My heart pounded in my throat. "Uncle-"

The ringing in my ears came back. My eyes went wide. Cold chills went up and down my arms. I doubled over in my seat. How? It didnt make sense. Luther was on his knees before me in an instant.

"Cairn. Whats wrong?"

All the memories of past wounds came back to me at once as the ringing in my ears grew louder and louder. The hole in my stomach. The burns on my chest and hands. The knife in my lung. Annette, broken in my arms.

"Whats wrong, boy? Whats happening?" Uncle shook me vehemently.

"Shes coming," I whispered.

"Whos coming?"

"Thoth." The moment I said her name, the carriage ground to a halt. Luther looked up, clearly unsettled. Several wagons up, I heard a guard call out.

"Who goes there?!"

There was a cacophony of heavy footsteps moving towards the front of the line and blades being drawn.

No. No no no.

Luther, still holding my shoulders, looked out of the carriage, then back at me. "Stay here."

I grabbed his arm. "You cannot beat her, Uncle. When the fighting starts in earnest, run."

He gave me a strange look. And then he was gone, leaping out of the carriage and running to join the rest of the men at the front. My whole body fought as I followed, slowly. It was so far from the carriage door to the ground. The forest, previously filled with the sound of calling birds, had gone silent.

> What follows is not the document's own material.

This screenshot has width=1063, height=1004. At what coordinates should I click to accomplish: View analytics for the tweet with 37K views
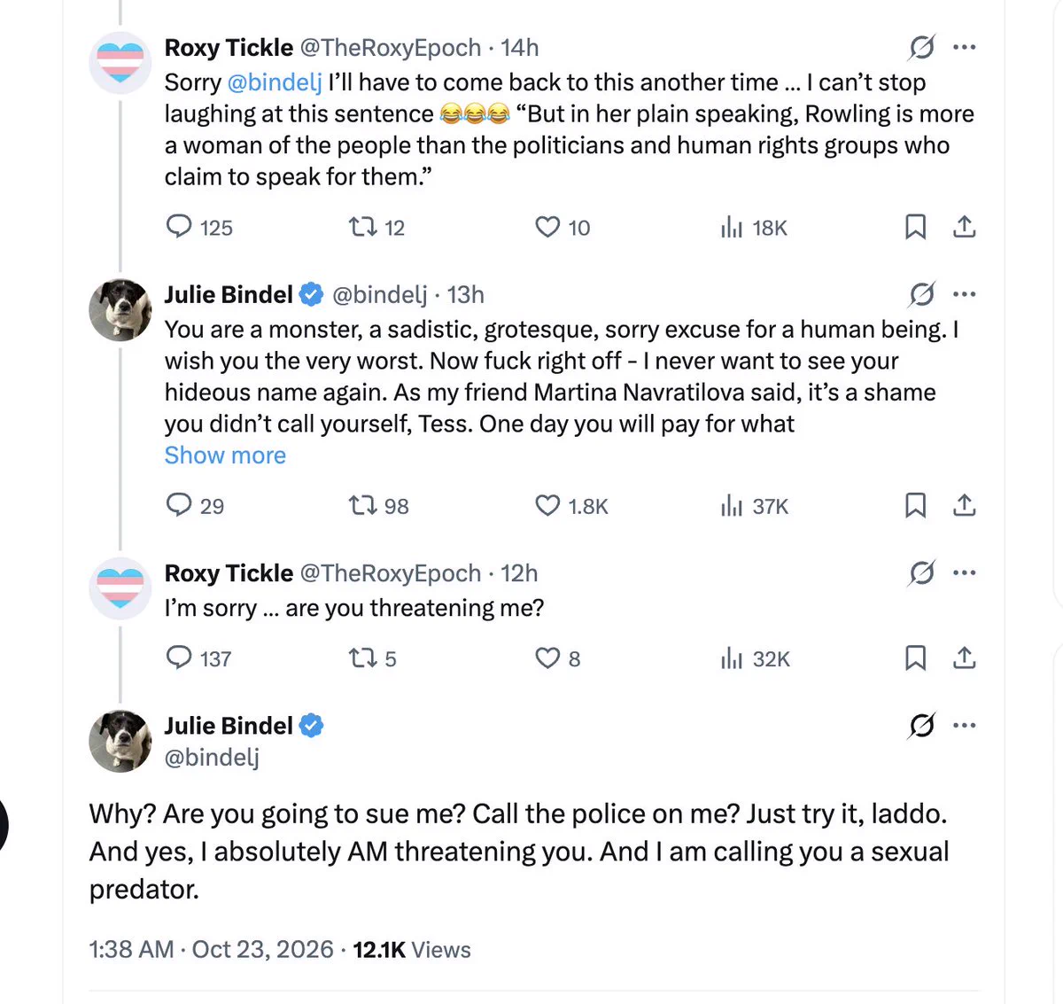pyautogui.click(x=754, y=506)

"Oh Cairn, where are you?" The sing-song voice sent a wave of revulsion through me and I choked back a sudden surge of acid rising from my gut. All my half-baked plans went out the window like nothing more than a flight of fancy. So much for a second chance to do things right and plan.

Thoth was already here.

Suffer, as I have suffered.

There was no question what shed do if she found me. When she found me. I climbed up and snuck a peek over the top of the carriage. Thoth was there. She looked younger, but otherwise just as terrifying. She was flanked by the man in the cowl and the giant, but otherwise alone. A thought occurred to me. She hadnt raised her army yet.

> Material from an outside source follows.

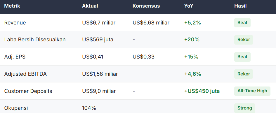Select the +5,2% YoY value
This screenshot has width=276, height=113.
coord(192,23)
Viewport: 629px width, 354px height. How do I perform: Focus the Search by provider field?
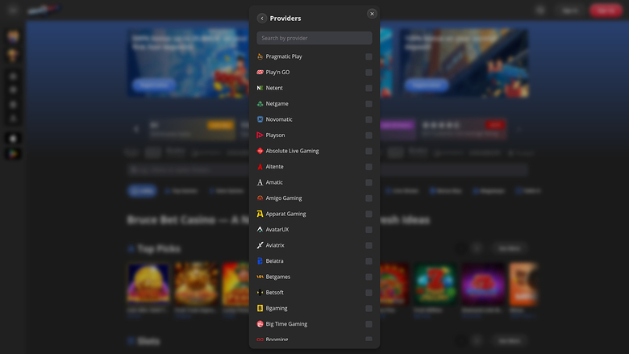click(315, 38)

Still, I had a feeling that the three of them would be more than enough to destroy the small retinue that accompanied me.

"If you make me look for you, it will only make things worse." Thoth called out over the formation of guards that attempted to engage with her, ignoring them entirely. She scanned the caravan and almost saw me before I ducked back down behind the carriage. Id already learned from my first encounter. There was no reasoning with Thoth. No fighting her. There was only one logical course of action.

Run.

Left or right? Did it matter? Both sides of the road were thick with forest.

For just a second, I saw a glimpse of something on my left side, partially obscured behind a tree. It looked like a silver hand, beckoning. A sign from the gods, perhaps. Whatever it was, it was enough.

I sprinted left, away from the caravan into the deep dark of the Everwood.